In the previous post I had recommended a fine piece on James Purdy’s short novel In a Shallow Grave. It is by Don Adams and can be found here, in the online journal Hyperion.
I’d tried to read some of Purdy’s work awhile back and was unable to finish. There is certainly no one quite like him, and he is not for everyone. His fictions continually push various kinds of stylistic, narrative, and thematic boundaries. The worlds he creates are never comfortable – or predictable. They contain much loneliness and repression, grotesqueries and obsessions, strange sudden violence.
I just made another (successful, this time) attempt however, with a different book – the aforesaid In a Shallow Grave – and after a day or two of absorbing it a bit further, letting it settle, have realized there is much I appreciate in it. Don Adams’s essay has helped further my understanding, making a strong and well-rounded case for the novel as spiritual allegory.

DATA TO EXAMINE »
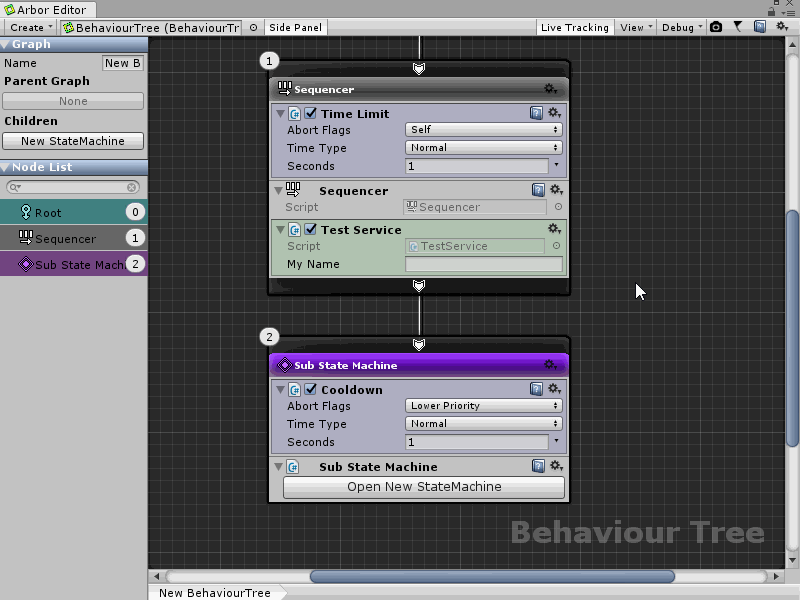Open the View menu
The image size is (800, 600).
[635, 27]
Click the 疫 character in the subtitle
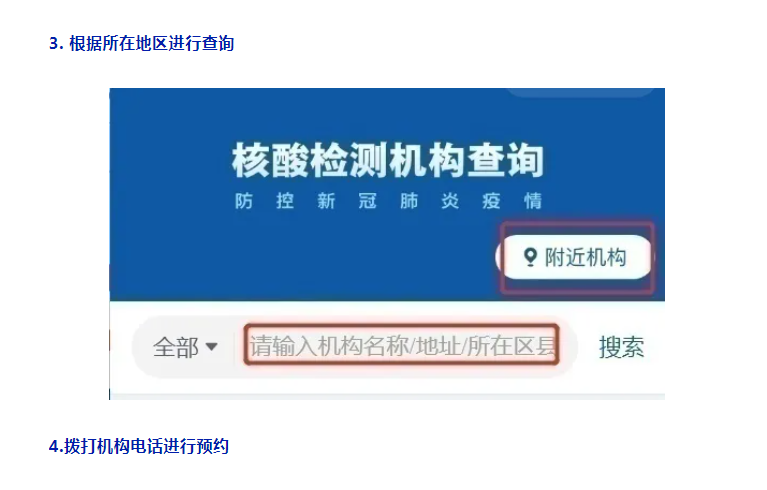The width and height of the screenshot is (767, 490). pyautogui.click(x=492, y=201)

WORK REQUIRED » According to the text about James Purdy, in which online journal does Don Adams's piece appear? Draw only on the text about James Purdy, not on the data.

YOUR SOLUTION » Hyperion